Tens razão. Nenhuma dessas coisas fascina uma Mulher. Faltou-te a maiúscula, mas esse é apenas um pormenor. Mas saberás tu o que nos fascina? Acredito que sim, acredito que conseguirás nomear algumas das coisas que nos deixam a rastejar. Mas não as saberás todas, por isso, desvendo-te esta, para que possas ensina-la aos teus netos.
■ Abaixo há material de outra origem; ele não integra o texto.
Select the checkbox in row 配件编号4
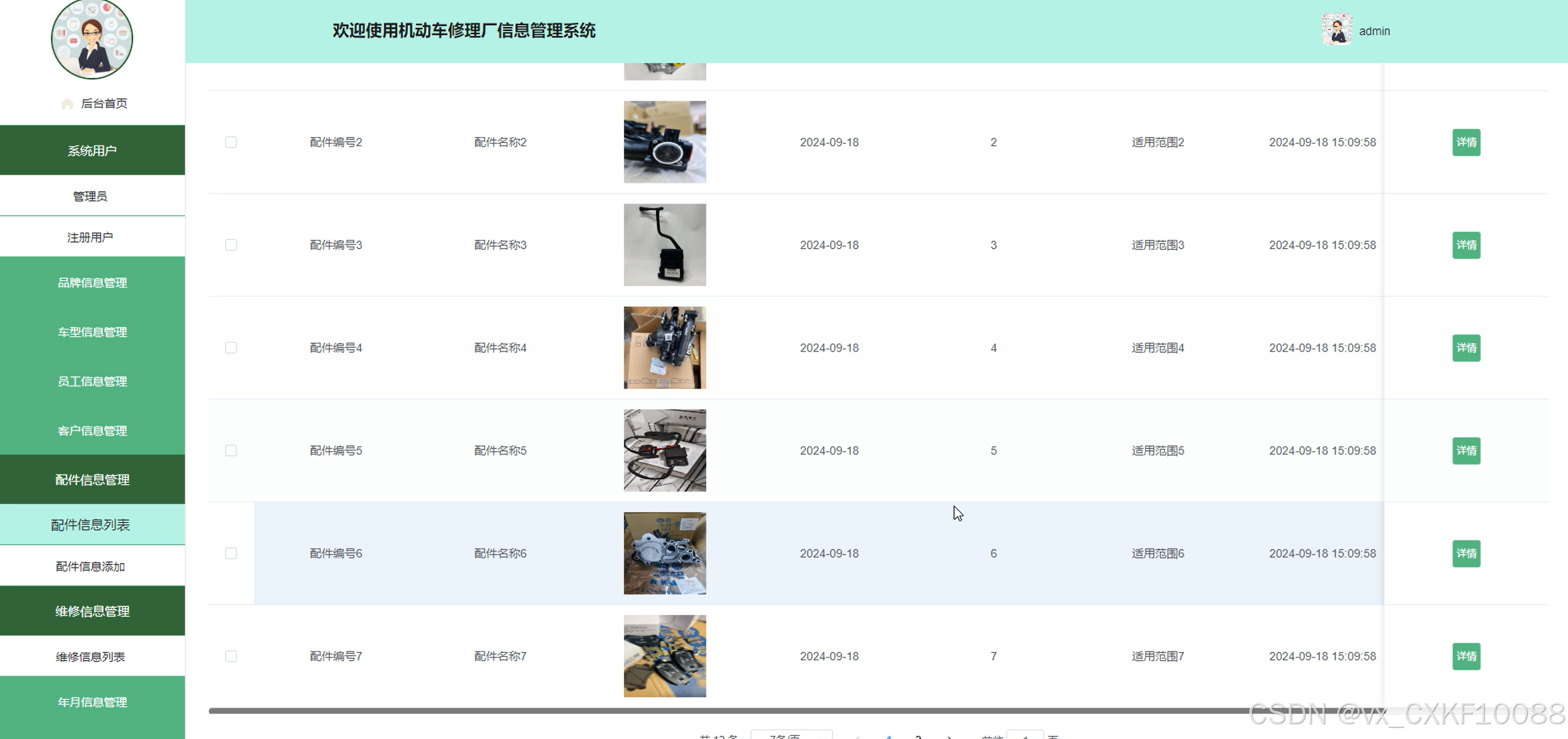This screenshot has width=1568, height=739. click(x=231, y=348)
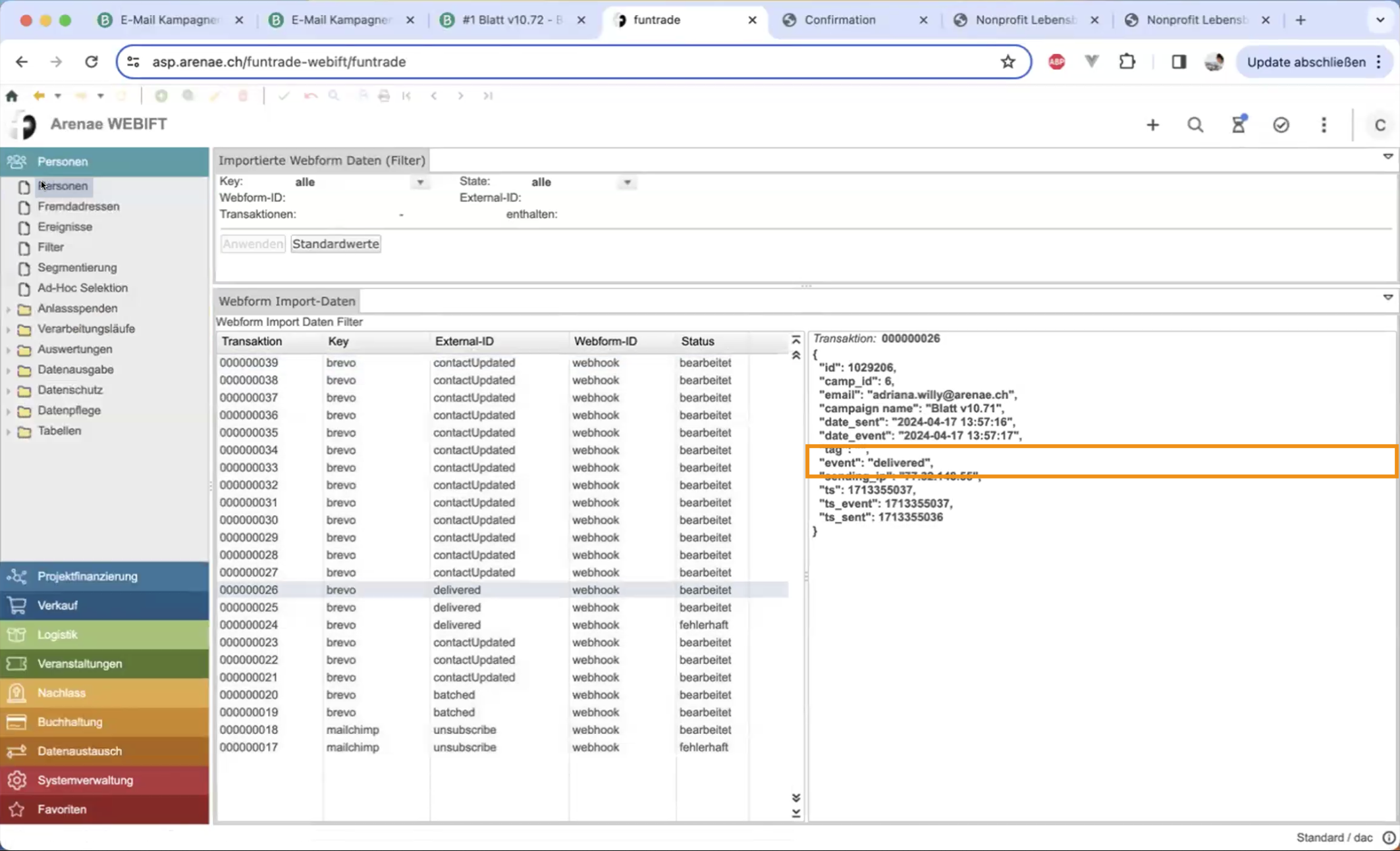Click the checkmark circle icon in header
Screen dimensions: 1400x851
[1281, 125]
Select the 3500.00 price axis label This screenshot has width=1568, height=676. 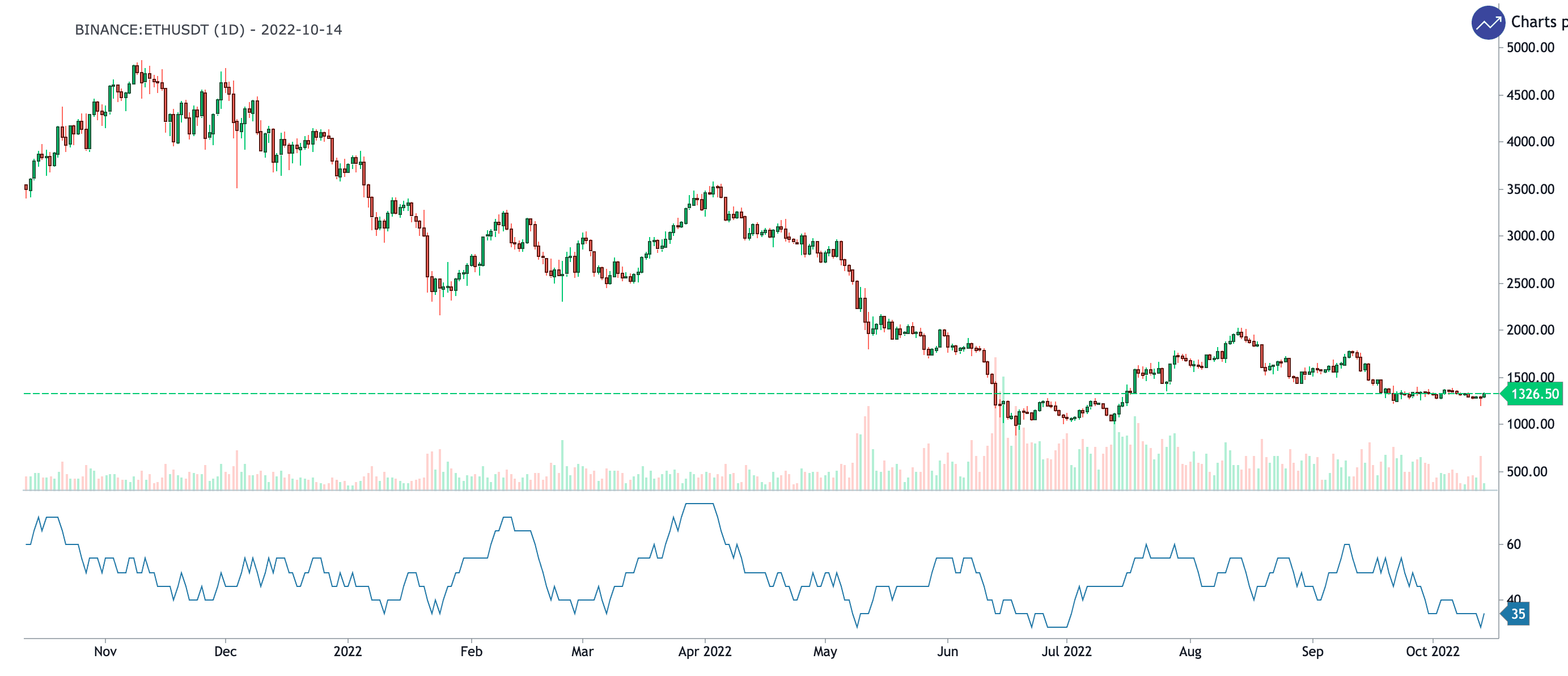(x=1529, y=189)
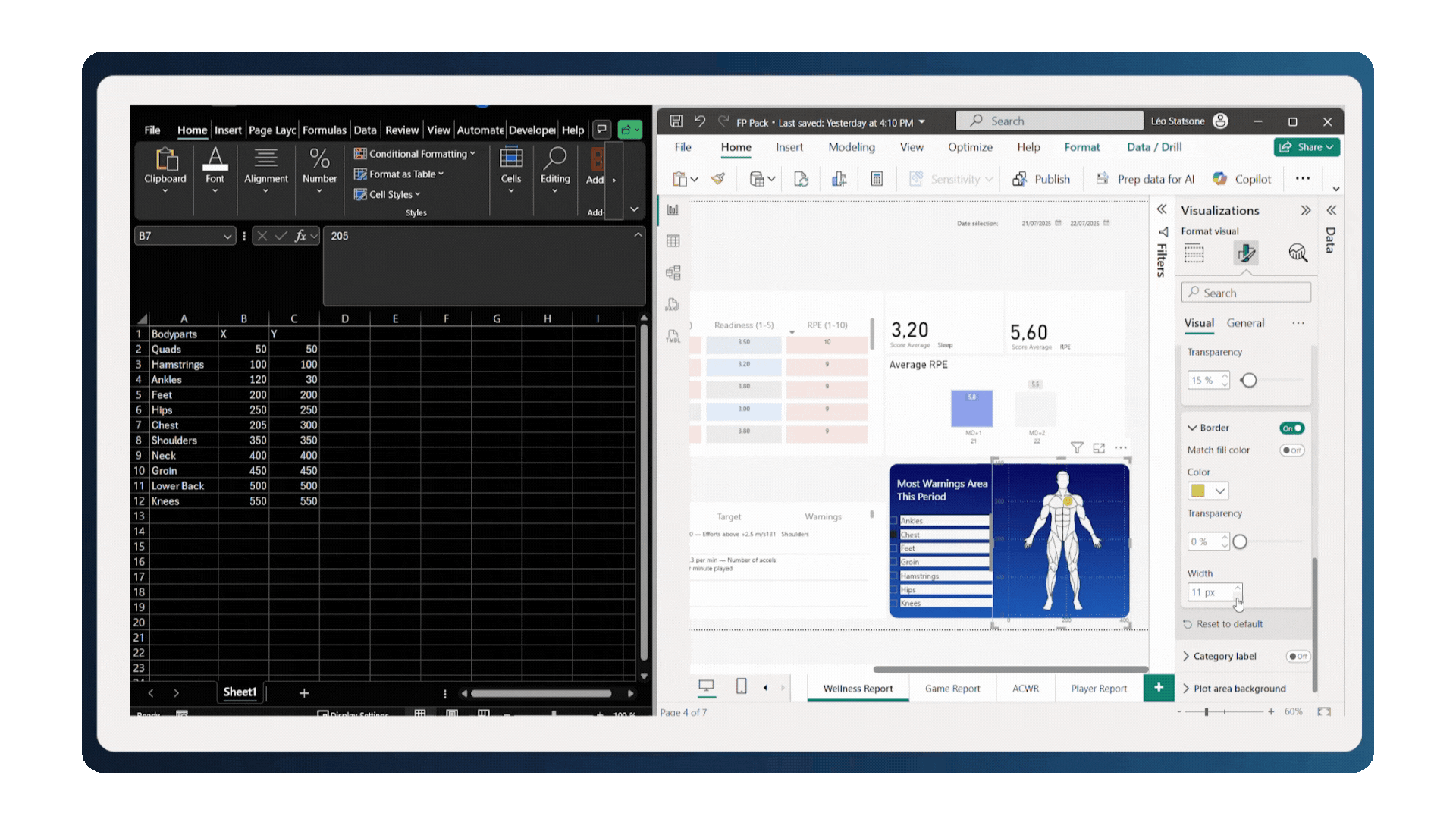Click the Copilot icon in ribbon
Image resolution: width=1456 pixels, height=819 pixels.
(1219, 179)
Um telefonema que é feito exactamente às 8:59 da manha, na urgência de dizer um sim, que antes umas horas tinha sido um não. Dizerem-lhe que acordaram às 7:00, quando tinham adormecido depois das 2:00, sabendo ela que não tinham qualquer ocupação durante a manhã. Dizerem-lhe que não conseguiram dormir depois dessa hora, apesar das diversas tentativas. Esperarem pelas 8:59, para não a acordarem demasiado cedo. Perguntarem-lhe se o sim ainda iria a tempo. Explicarem-lhe que o não tinha sido obra de um cálculo matemático errado, apenas porque se esqueceram que o mês de Fevereiro tem apenas 28 dias em anos não bissextos. Esperaram com ansiedade pela resposta que ela teima em adiar. Sentirem um certo desconsolo porque a resposta dela foi pouco efusiva. Irradiarem felicidade ao ludibriar o mundo, para que a sua vontade seja satisfeita. Serem capazes de dormir ao som de um filme de animação, apenas após saberem que ela está feliz.

Tens toda a razão. Não são as encenações que nos fascinam, é a autenticidade.

domingo, 20 de fevereiro de 2011

Perigo!

A junção de duas obsessões num único objecto só pode originar alienação face ao tempo e ao espaço.